#### PAGE EXCERPT

Tuesday, January 16, 2007

Government Failed to Meet Its Burden of Proof With Respect to Loss Amount in Health Fraud Case

United States v. Jones, No. 05-30942 (5th Cir. Jan. 16, 2007) (Jones, Smith, Stewart)

Jones and Clark were convicted of health care fraud (18 U.S.C. § 1347) for failing to notify a fiscal intermediary that two Medicare providers with which they were involved were "related" for purposes of Medicare reimbursement regulations. The appeal dealt with the district court's findings on loss amounts for purposes of guideline enhancements and restitution. The defendants won:
We vacate the loss enhancement determined by the district court because the government failed to meet its burden of proof to establish the amount of loss suffered by Medicare as a result of Jones’s and Clark’s criminal behavior. The government presented no evidence on the following requisite facts: the profit factor, if any, Jones and Clark gained by failing to disclose the relation between Riverbend and Health One; whether Jones and Clark provided services to Riverbend; and a comparable facility to determine the reasonableness of management and consulting fees paid to Health One, Jones, and Clark. Accordingly, the district court may not apply any loss enhancement on re-sentencing. For these reasons, we VACATE the sentence and restitution orders of Jones and Clark, and REMAND this case to the district court for re-sentencing not inconsistent with this opinion.

########
#### DATA FOR ANALYSIS

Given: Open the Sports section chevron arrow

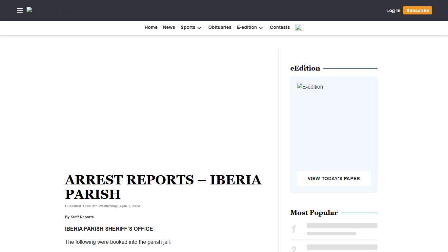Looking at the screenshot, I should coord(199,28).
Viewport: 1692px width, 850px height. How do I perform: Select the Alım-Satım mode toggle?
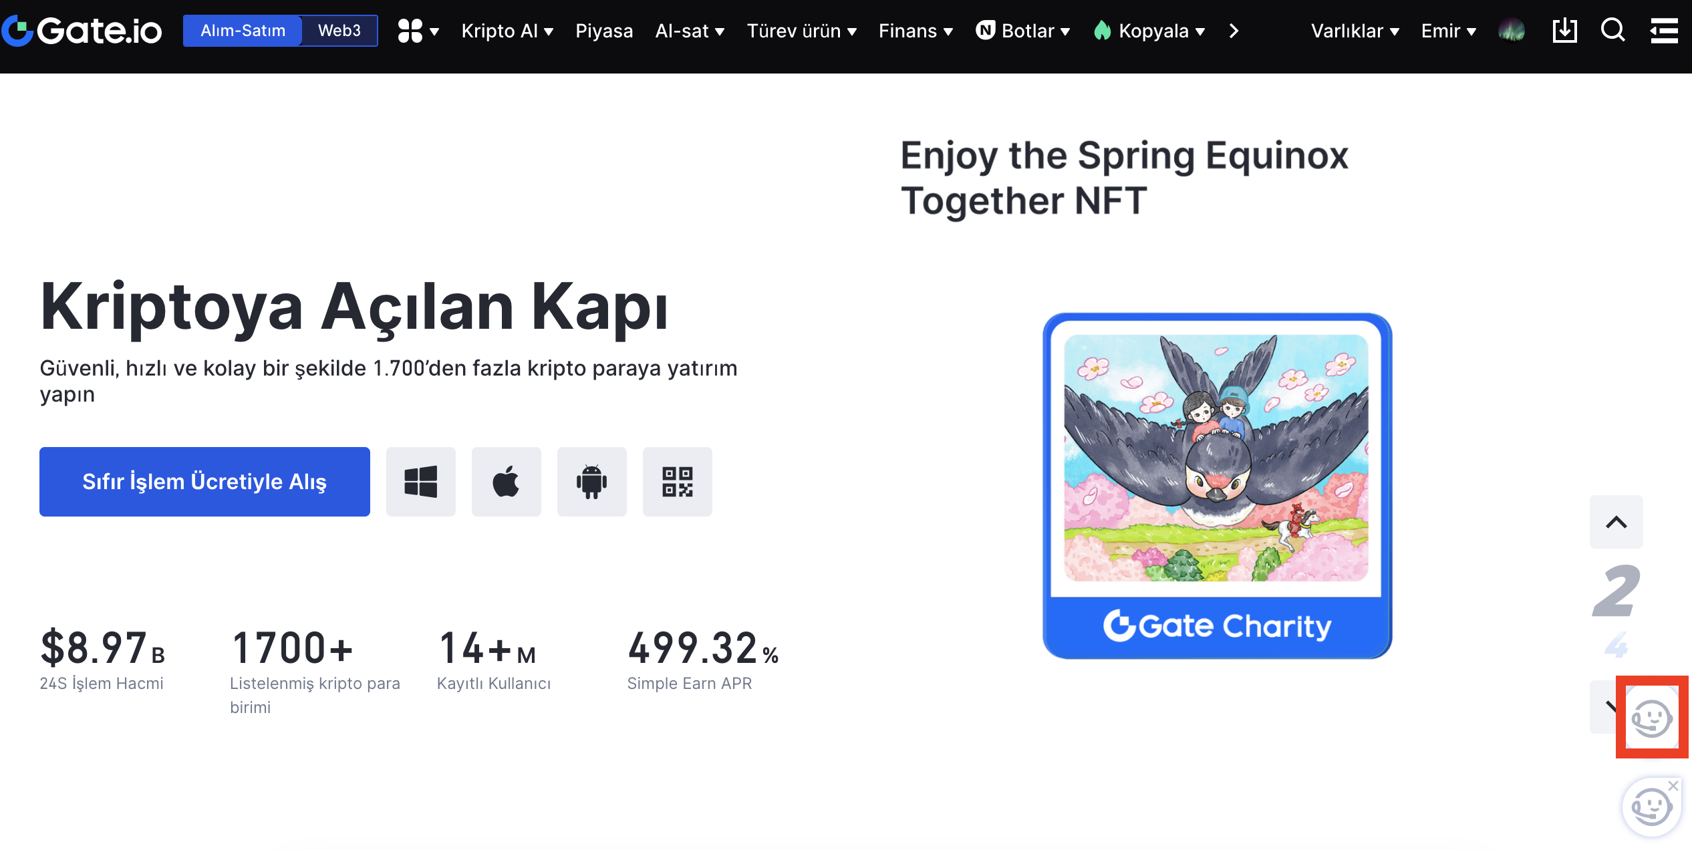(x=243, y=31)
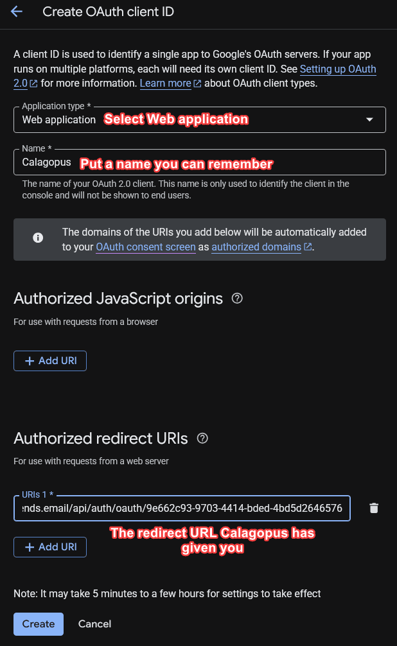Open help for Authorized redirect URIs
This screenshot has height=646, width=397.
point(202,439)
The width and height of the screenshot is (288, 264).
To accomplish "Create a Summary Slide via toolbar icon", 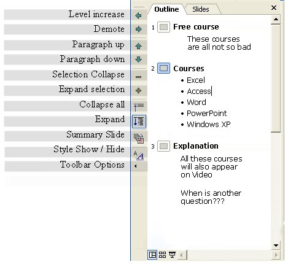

########

REQUIRED WORK ::
1 > Return the passage of the health fraud case summary word for word, beginning at the words "Government Failed to Meet Its Burden of Proof With" and stopping after the words "(Jones, Smith, Stewart)".
2 > Supply the next part of the health fraud case summary, picking up right after its final sentence.
The extracted lines are separate material and are not part of the health fraud case summary.

RESULTS IN ORDER ::
1 >
Government Failed to Meet Its Burden of Proof With Respect to Loss Amount in Health Fraud Case

United States v. Jones, No. 05-30942 (5th Cir. Jan. 16, 2007) (Jones, Smith, Stewart)

2 >
The opinion is pretty fact-specific, but if nothing else it serves as a reminder that the Government has a burden of proof when it comes to guideline calculations, and a court can't simply rely on conclusory statements in a PSR that do little more than parrot the unsworn allegations of the prosecutor when it comes time to make findings on disputed guideline application issues.

You might also want to take note of footnote 5 in the opinion, which seems to hold that Booker did not do away with the Ex Post Facto prohibition on applying guidelines that are more serious than those in effect at the time of the offense:
Section 2F1.1 has been replaced by § 2B1.1; however, the probation officer properly applied the more favorable 1997 guidelines. See United States v. Harms, 442 F.3d 367, 379 n.7 (5th Cir. 2006).